> Your goal: Reproduce the listing below verbatim, line for line, omitting the pictures.

> Data supplied:
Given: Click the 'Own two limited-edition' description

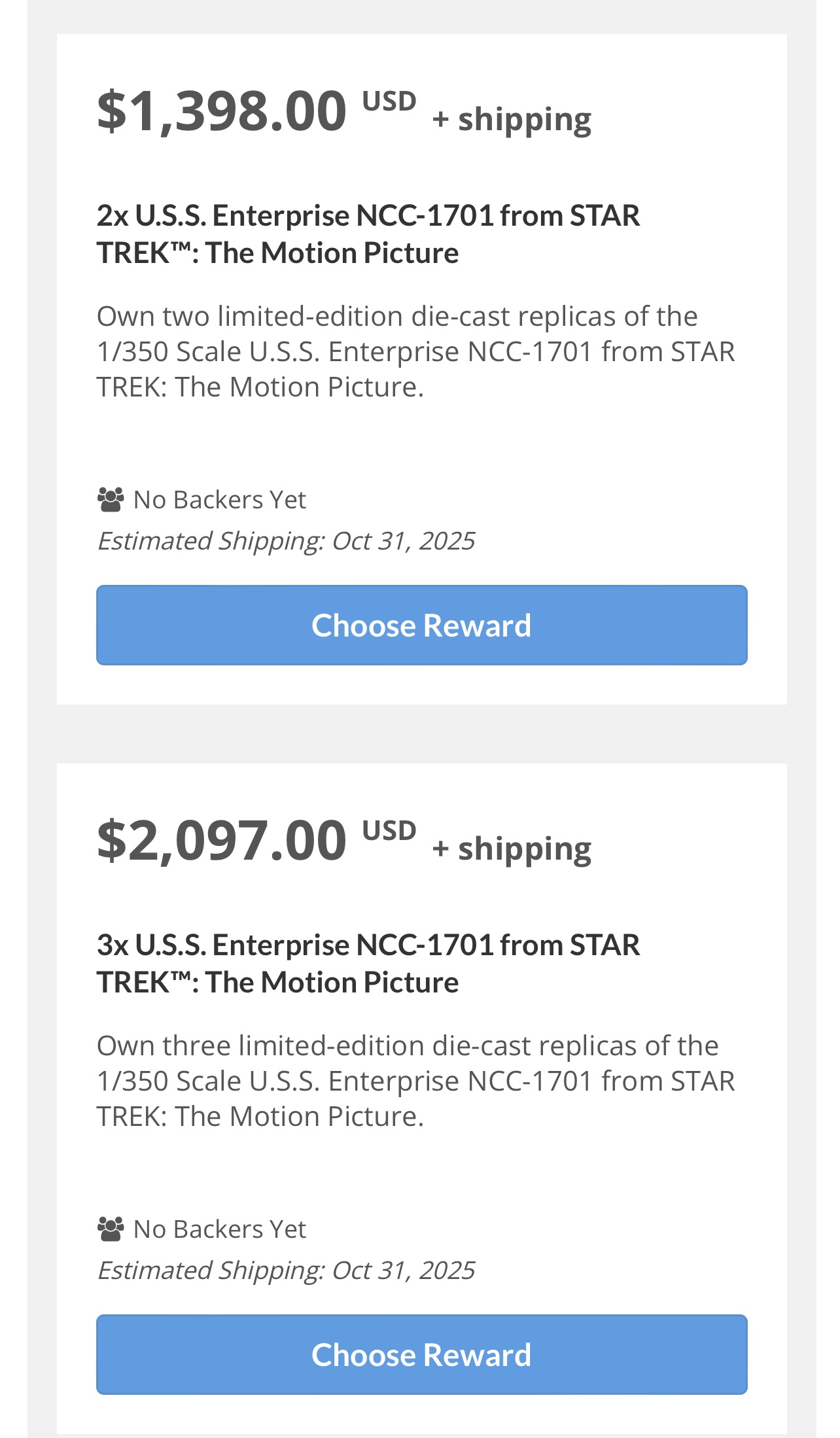Looking at the screenshot, I should click(x=416, y=352).
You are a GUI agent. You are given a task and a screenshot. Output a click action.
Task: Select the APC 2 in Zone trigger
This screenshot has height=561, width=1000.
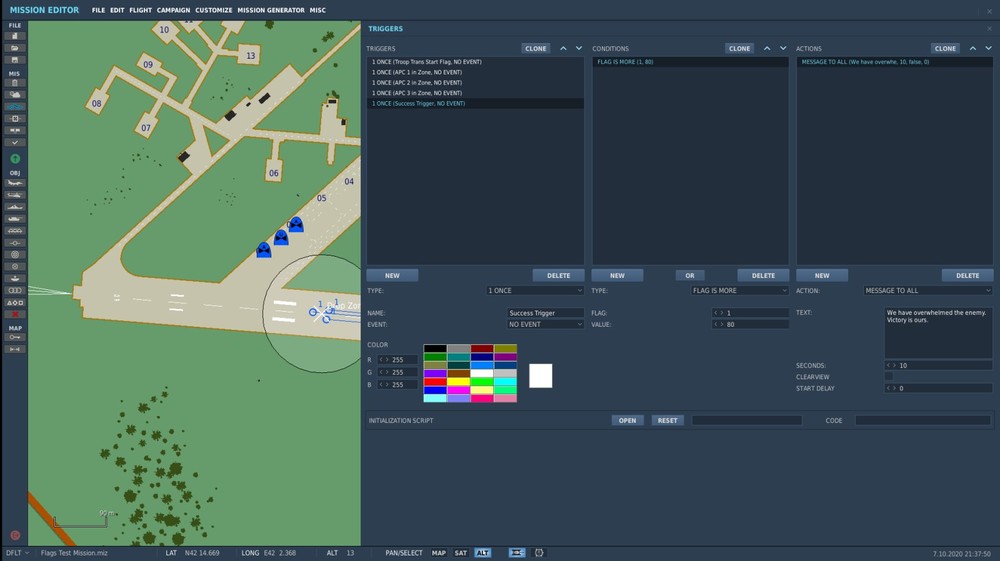click(418, 83)

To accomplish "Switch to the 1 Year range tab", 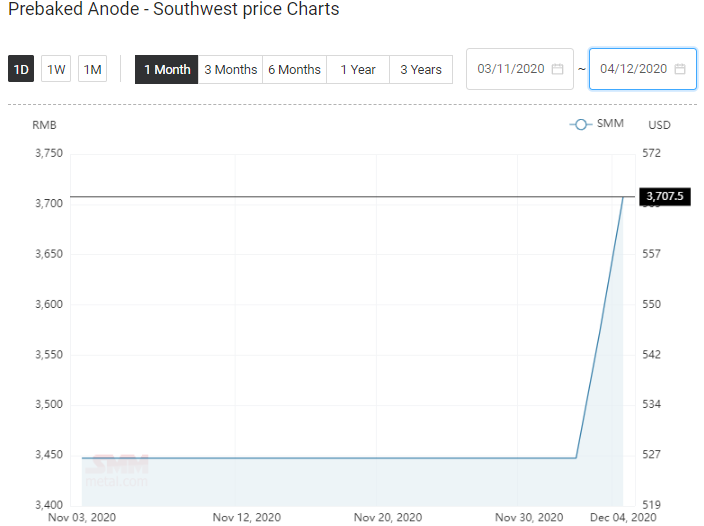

> Solution to this problem:
Given: Click the 'Own two limited-edition' description

Looking at the screenshot, I should click(x=416, y=352).
You are a GUI agent. You are given a task and a screenshot. Output a click action.
Task: Select the APC 2 in Zone trigger
This screenshot has height=561, width=1000.
click(418, 83)

To accomplish "Switch to the 1 Year range tab", 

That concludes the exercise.